PROBLEM DESCRIPTION: If an entry contains a picture, omit that picture and transcribe everything else exactly.
===============
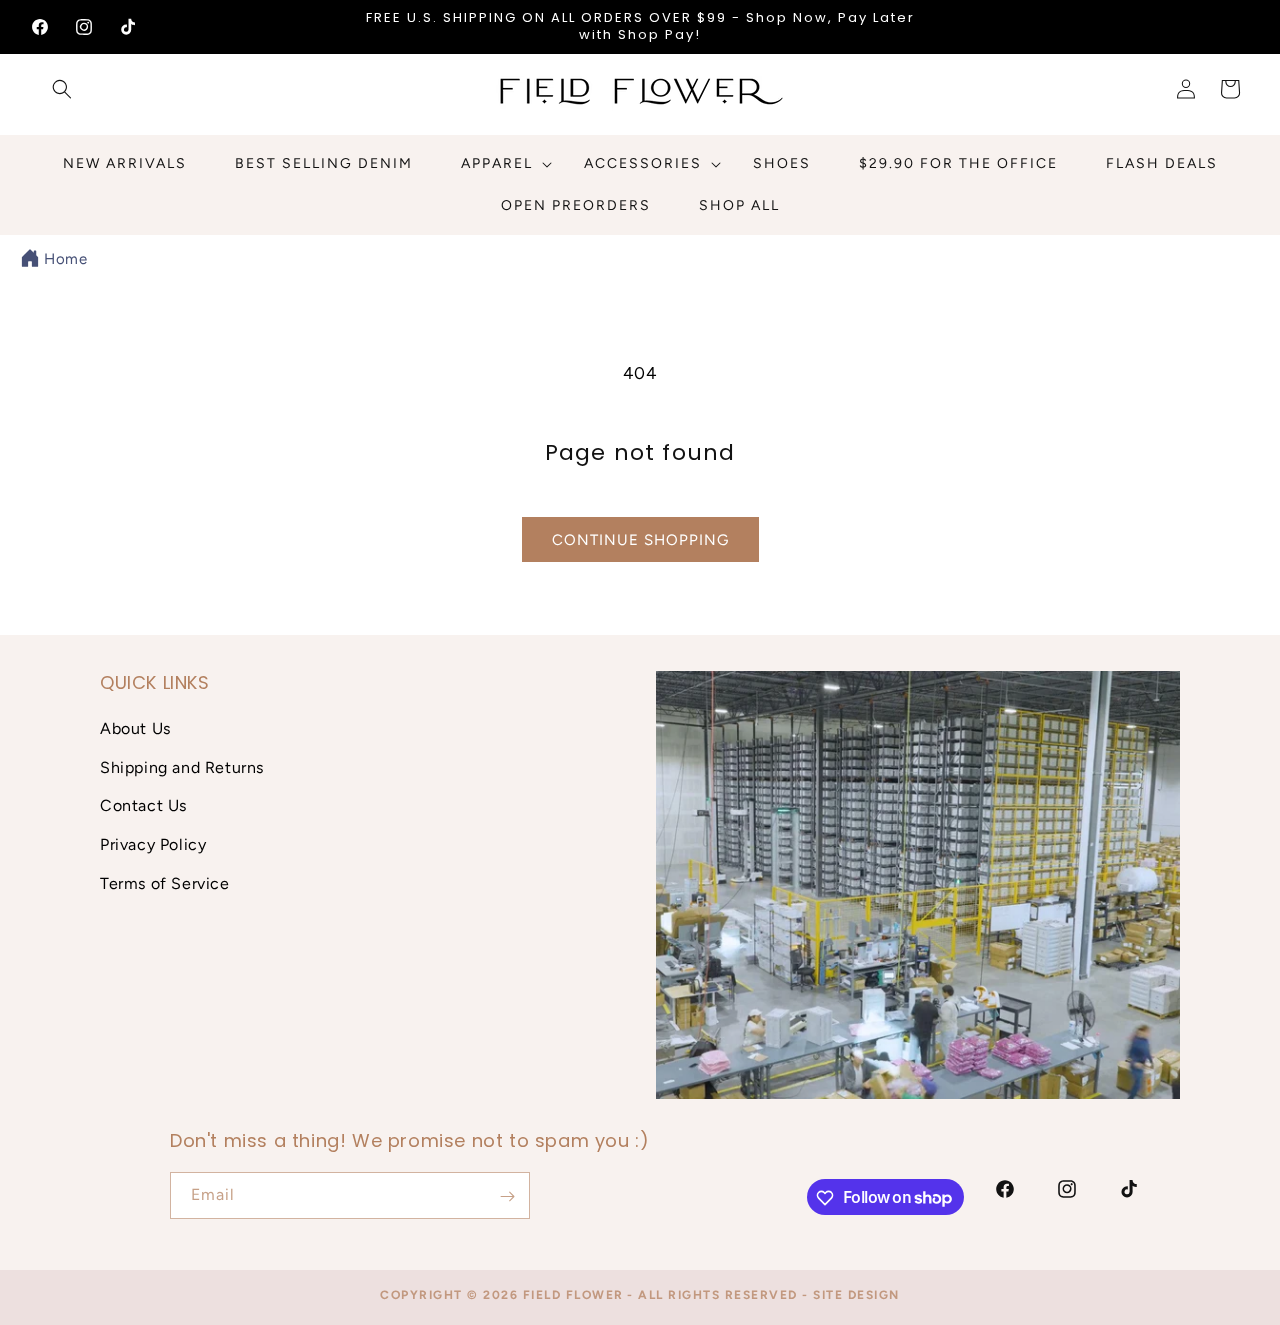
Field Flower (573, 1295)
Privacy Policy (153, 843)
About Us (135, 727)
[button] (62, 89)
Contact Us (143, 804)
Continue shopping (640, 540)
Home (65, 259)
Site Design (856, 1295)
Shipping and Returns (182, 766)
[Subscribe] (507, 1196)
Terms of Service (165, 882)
===============
EXERCISE OUTPUT:
Field Flower (573, 1295)
Privacy Policy (153, 843)
About Us (135, 727)
[button] (62, 89)
Contact Us (143, 804)
Continue shopping (640, 540)
Home (65, 259)
Site Design (856, 1295)
Shipping and Returns (182, 766)
[Subscribe] (507, 1196)
Terms of Service (165, 882)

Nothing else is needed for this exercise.